## What the exercise asks
Edit the items from the line containing "Image resolution: width=788" to the line containing "Action: tap(107, 9)" by replacing "Switch to" with "Go to". Leave everything else as it is.

## Given data
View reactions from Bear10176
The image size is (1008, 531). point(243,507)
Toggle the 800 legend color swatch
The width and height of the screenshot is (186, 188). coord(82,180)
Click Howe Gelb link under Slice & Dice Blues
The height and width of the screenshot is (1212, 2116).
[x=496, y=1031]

* * *

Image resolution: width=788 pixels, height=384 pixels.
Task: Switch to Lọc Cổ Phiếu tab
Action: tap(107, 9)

## Exercise result
Image resolution: width=788 pixels, height=384 pixels.
Task: Go to Lọc Cổ Phiếu tab
Action: tap(107, 9)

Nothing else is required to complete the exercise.